Tuttavia, Morgan starebbe vivendo “un calvario creato da reali ostacoli concretizzati in continue azioni di sabotaggio che porteranno alla situazione incresciosa che oggi, giorno in cui dovrà andare in scena la cosa, non gli è stata concessa una sola prova“. Questo si legge nella lettera firmata dall’avvocato Moraschi.

La replica di Amadeus

Per esibirsi stasera, Morgan ha richiesto di poter fare altre 2 prove, di usare il proprio pianoforte, di avere come assistente il Maestro Valentino Corvino e che “nessuno altro dovrà o potrà compiere atti di distruzione del lavoro“.
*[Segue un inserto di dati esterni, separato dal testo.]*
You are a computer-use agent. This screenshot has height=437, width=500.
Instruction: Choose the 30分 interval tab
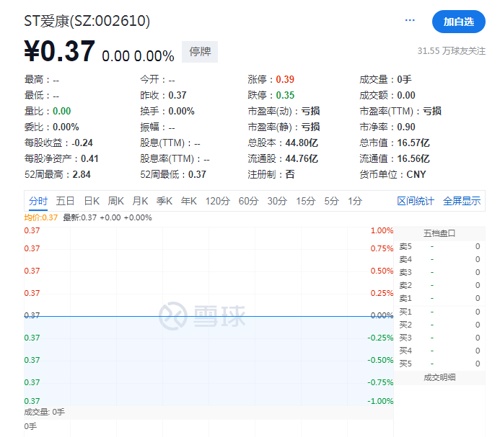277,201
Alla polemica scatenata in mattinata, ha risposto in conferenza stampa Amadeus: “Morgan da parte mia ha la totale libertà, è un interprete, insieme a Bugo, deve decidere cosa cantare e come interpretarlo […] Lui ha fatto le prove perchè ero presente io, poi la distribuzione del momento di prove non la faccio io, non so se aveva bisogno di più tempo”.

Gli fa eco il direttore di Rai 1 Stefano Coletta, affermando che si sta cercando di organizzare altre prove. Se Morgan non dovesse esibirsi, ci potrebbe essere un taglio in scaletta: considerando che quella di ieri è stata la seconda serata più lunga del secolo, qualcuno potrebbe anche accogliere con favore questa polemica di Morgan.